## Activity
Could you return the whole listing, character for character?

## Record set
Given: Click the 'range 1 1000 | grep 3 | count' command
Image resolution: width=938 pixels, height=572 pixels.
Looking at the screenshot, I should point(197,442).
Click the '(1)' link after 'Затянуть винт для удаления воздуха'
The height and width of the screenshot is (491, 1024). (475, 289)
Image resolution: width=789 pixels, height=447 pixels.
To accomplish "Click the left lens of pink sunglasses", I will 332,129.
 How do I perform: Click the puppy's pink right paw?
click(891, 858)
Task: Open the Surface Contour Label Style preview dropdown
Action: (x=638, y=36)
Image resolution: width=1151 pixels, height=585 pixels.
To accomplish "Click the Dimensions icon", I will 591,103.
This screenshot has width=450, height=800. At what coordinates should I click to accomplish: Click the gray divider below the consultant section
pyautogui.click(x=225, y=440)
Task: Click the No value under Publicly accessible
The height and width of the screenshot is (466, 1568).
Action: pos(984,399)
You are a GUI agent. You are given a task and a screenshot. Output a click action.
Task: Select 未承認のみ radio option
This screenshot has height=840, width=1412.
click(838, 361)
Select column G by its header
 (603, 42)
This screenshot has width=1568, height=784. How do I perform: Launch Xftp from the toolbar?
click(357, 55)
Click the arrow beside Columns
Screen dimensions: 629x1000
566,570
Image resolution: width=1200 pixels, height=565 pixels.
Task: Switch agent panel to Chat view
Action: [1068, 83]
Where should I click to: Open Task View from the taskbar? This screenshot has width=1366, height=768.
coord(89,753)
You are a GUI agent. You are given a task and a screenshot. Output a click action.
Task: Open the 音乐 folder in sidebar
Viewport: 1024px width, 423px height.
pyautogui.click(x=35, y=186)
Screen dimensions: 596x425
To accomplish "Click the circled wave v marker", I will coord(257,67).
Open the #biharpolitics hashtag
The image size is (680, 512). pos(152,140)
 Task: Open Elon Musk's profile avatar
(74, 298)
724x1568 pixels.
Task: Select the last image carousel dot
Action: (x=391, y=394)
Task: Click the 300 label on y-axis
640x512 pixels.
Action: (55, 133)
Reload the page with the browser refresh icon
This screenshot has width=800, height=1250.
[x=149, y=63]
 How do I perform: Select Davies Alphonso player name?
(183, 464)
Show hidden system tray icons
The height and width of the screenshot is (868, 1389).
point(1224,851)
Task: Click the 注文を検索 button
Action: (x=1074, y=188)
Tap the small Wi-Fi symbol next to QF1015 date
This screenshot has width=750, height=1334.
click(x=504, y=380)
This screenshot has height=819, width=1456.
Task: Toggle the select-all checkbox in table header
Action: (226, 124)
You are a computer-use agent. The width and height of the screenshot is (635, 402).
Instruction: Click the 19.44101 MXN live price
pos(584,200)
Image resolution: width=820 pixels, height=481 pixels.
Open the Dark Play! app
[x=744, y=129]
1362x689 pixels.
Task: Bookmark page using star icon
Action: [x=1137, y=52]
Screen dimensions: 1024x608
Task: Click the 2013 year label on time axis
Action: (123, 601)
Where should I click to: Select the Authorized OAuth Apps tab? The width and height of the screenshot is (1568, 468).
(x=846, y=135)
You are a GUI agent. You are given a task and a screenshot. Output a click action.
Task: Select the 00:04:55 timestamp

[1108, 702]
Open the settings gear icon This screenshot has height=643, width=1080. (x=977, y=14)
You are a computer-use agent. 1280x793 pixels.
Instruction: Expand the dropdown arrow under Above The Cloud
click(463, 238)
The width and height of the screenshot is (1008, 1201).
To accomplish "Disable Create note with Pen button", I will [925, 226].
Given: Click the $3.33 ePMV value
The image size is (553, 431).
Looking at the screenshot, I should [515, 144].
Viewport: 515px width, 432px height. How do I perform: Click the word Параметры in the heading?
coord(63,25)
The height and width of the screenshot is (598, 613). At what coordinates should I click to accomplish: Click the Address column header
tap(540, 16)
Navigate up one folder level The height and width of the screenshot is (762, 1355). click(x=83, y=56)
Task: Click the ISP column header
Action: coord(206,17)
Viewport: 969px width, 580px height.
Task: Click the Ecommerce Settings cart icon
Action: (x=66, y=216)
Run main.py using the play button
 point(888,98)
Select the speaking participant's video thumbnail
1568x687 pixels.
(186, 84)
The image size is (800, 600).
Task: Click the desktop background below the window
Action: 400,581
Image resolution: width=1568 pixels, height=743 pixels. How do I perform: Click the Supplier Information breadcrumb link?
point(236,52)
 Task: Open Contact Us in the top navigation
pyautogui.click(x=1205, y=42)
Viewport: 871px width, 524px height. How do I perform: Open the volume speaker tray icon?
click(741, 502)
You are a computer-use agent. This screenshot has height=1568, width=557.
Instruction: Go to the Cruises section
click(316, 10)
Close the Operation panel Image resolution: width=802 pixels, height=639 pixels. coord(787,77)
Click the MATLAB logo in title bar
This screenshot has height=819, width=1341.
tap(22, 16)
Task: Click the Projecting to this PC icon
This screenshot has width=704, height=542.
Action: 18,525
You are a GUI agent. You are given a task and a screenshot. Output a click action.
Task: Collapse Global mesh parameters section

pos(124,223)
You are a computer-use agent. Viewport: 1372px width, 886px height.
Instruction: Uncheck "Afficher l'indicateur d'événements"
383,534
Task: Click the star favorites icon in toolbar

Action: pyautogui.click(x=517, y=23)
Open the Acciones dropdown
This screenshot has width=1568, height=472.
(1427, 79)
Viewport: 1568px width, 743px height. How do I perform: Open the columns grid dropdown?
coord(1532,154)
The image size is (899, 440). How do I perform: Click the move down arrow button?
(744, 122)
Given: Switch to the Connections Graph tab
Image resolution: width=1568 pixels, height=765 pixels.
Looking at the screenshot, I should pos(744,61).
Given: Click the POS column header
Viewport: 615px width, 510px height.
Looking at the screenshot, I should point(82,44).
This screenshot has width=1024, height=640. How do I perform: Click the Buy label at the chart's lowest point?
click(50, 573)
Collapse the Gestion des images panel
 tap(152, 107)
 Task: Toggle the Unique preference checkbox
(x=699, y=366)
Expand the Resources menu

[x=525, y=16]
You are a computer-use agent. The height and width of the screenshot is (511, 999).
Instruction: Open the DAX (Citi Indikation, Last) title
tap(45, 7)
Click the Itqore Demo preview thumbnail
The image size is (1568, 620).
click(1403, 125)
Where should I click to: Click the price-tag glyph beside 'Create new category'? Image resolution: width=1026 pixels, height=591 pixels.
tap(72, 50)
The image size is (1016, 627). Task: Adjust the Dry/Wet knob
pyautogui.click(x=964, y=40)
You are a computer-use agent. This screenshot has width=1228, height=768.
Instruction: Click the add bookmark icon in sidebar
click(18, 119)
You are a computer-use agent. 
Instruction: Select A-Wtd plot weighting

## Exercise answer
Given: Click the 'range 1 1000 | grep 3 | count' command
Image resolution: width=938 pixels, height=572 pixels.
Looking at the screenshot, I should point(197,442).
Click the '(1)' link after 'Затянуть винт для удаления воздуха'
The height and width of the screenshot is (491, 1024). (475, 289)
Image resolution: width=789 pixels, height=447 pixels.
To accomplish "Click the left lens of pink sunglasses", I will 332,129.
 How do I perform: Click the puppy's pink right paw?
click(891, 858)
Task: Open the Surface Contour Label Style preview dropdown
Action: (x=638, y=36)
Image resolution: width=1151 pixels, height=585 pixels.
To accomplish "Click the Dimensions icon", I will 591,103.
This screenshot has width=450, height=800. At what coordinates should I click to accomplish: Click the gray divider below the consultant section
pyautogui.click(x=225, y=440)
Task: Click the No value under Publicly accessible
The height and width of the screenshot is (466, 1568).
Action: pos(984,399)
You are a GUI agent. You are given a task and a screenshot. Output a click action.
Task: Select 未承認のみ radio option
This screenshot has height=840, width=1412.
click(838, 361)
Select column G by its header
 (603, 42)
This screenshot has width=1568, height=784. How do I perform: Launch Xftp from the toolbar?
click(357, 55)
Click the arrow beside Columns
Screen dimensions: 629x1000
566,570
Image resolution: width=1200 pixels, height=565 pixels.
Task: Switch agent panel to Chat view
Action: [1068, 83]
Where should I click to: Open Task View from the taskbar? This screenshot has width=1366, height=768.
coord(89,753)
You are a GUI agent. You are given a task and a screenshot. Output a click action.
Task: Open the 音乐 folder in sidebar
Viewport: 1024px width, 423px height.
pyautogui.click(x=35, y=186)
Screen dimensions: 596x425
To accomplish "Click the circled wave v marker", I will coord(257,67).
Open the #biharpolitics hashtag
The image size is (680, 512). pos(152,140)
 Task: Open Elon Musk's profile avatar
(74, 298)
724x1568 pixels.
Task: Select the last image carousel dot
Action: (x=391, y=394)
Task: Click the 300 label on y-axis
640x512 pixels.
Action: (55, 133)
Reload the page with the browser refresh icon
This screenshot has width=800, height=1250.
[x=149, y=63]
 How do I perform: Select Davies Alphonso player name?
(183, 464)
Show hidden system tray icons
The height and width of the screenshot is (868, 1389).
point(1224,851)
Task: Click the 注文を検索 button
Action: (x=1074, y=188)
Tap the small Wi-Fi symbol next to QF1015 date
This screenshot has width=750, height=1334.
click(x=504, y=380)
This screenshot has height=819, width=1456.
Task: Toggle the select-all checkbox in table header
Action: (226, 124)
You are a computer-use agent. The width and height of the screenshot is (635, 402).
Instruction: Click the 19.44101 MXN live price
pos(584,200)
Image resolution: width=820 pixels, height=481 pixels.
Open the Dark Play! app
[x=744, y=129]
1362x689 pixels.
Task: Bookmark page using star icon
Action: [x=1137, y=52]
Screen dimensions: 1024x608
Task: Click the 2013 year label on time axis
Action: (123, 601)
Where should I click to: Select the Authorized OAuth Apps tab? The width and height of the screenshot is (1568, 468).
(x=846, y=135)
You are a GUI agent. You are given a task and a screenshot. Output a click action.
Task: Select the 00:04:55 timestamp

[1108, 702]
Open the settings gear icon This screenshot has height=643, width=1080. (x=977, y=14)
You are a computer-use agent. 1280x793 pixels.
Instruction: Expand the dropdown arrow under Above The Cloud
click(463, 238)
The width and height of the screenshot is (1008, 1201).
To accomplish "Disable Create note with Pen button", I will [925, 226].
Given: Click the $3.33 ePMV value
The image size is (553, 431).
Looking at the screenshot, I should [515, 144].
Viewport: 515px width, 432px height. How do I perform: Click the word Параметры in the heading?
coord(63,25)
The height and width of the screenshot is (598, 613). At what coordinates should I click to accomplish: Click the Address column header
tap(540, 16)
Navigate up one folder level The height and width of the screenshot is (762, 1355). click(x=83, y=56)
Task: Click the ISP column header
Action: coord(206,17)
Viewport: 969px width, 580px height.
Task: Click the Ecommerce Settings cart icon
Action: (x=66, y=216)
Run main.py using the play button
 point(888,98)
Select the speaking participant's video thumbnail
1568x687 pixels.
(186, 84)
The image size is (800, 600).
Task: Click the desktop background below the window
Action: 400,581
Image resolution: width=1568 pixels, height=743 pixels. How do I perform: Click the Supplier Information breadcrumb link?
point(236,52)
 Task: Open Contact Us in the top navigation
pyautogui.click(x=1205, y=42)
Viewport: 871px width, 524px height. How do I perform: Open the volume speaker tray icon?
click(741, 502)
You are a computer-use agent. This screenshot has height=1568, width=557.
Instruction: Go to the Cruises section
click(316, 10)
Close the Operation panel Image resolution: width=802 pixels, height=639 pixels. coord(787,77)
Click the MATLAB logo in title bar
This screenshot has height=819, width=1341.
tap(22, 16)
Task: Click the Projecting to this PC icon
This screenshot has width=704, height=542.
Action: 18,525
You are a GUI agent. You are given a task and a screenshot. Output a click action.
Task: Collapse Global mesh parameters section

pos(124,223)
You are a computer-use agent. Viewport: 1372px width, 886px height.
Instruction: Uncheck "Afficher l'indicateur d'événements"
383,534
Task: Click the star favorites icon in toolbar

Action: pyautogui.click(x=517, y=23)
Open the Acciones dropdown
This screenshot has width=1568, height=472.
(1427, 79)
Viewport: 1568px width, 743px height. How do I perform: Open the columns grid dropdown?
coord(1532,154)
The image size is (899, 440). How do I perform: Click the move down arrow button?
(744, 122)
Given: Switch to the Connections Graph tab
Image resolution: width=1568 pixels, height=765 pixels.
Looking at the screenshot, I should pos(744,61).
Given: Click the POS column header
Viewport: 615px width, 510px height.
Looking at the screenshot, I should point(82,44).
This screenshot has width=1024, height=640. How do I perform: Click the Buy label at the chart's lowest point?
click(50, 573)
Collapse the Gestion des images panel
 tap(152, 107)
 Task: Toggle the Unique preference checkbox
(x=699, y=366)
Expand the Resources menu

[x=525, y=16]
You are a computer-use agent. The height and width of the screenshot is (511, 999).
Instruction: Open the DAX (Citi Indikation, Last) title
tap(45, 7)
Click the Itqore Demo preview thumbnail
The image size is (1568, 620).
click(1403, 125)
Where should I click to: Click the price-tag glyph beside 'Create new category'? Image resolution: width=1026 pixels, height=591 pixels.
tap(72, 50)
The image size is (1016, 627). Task: Adjust the Dry/Wet knob
pyautogui.click(x=964, y=40)
You are a computer-use agent. This screenshot has width=1228, height=768.
Instruction: Click the add bookmark icon in sidebar
click(18, 119)
You are a computer-use agent. 
Instruction: Select A-Wtd plot weighting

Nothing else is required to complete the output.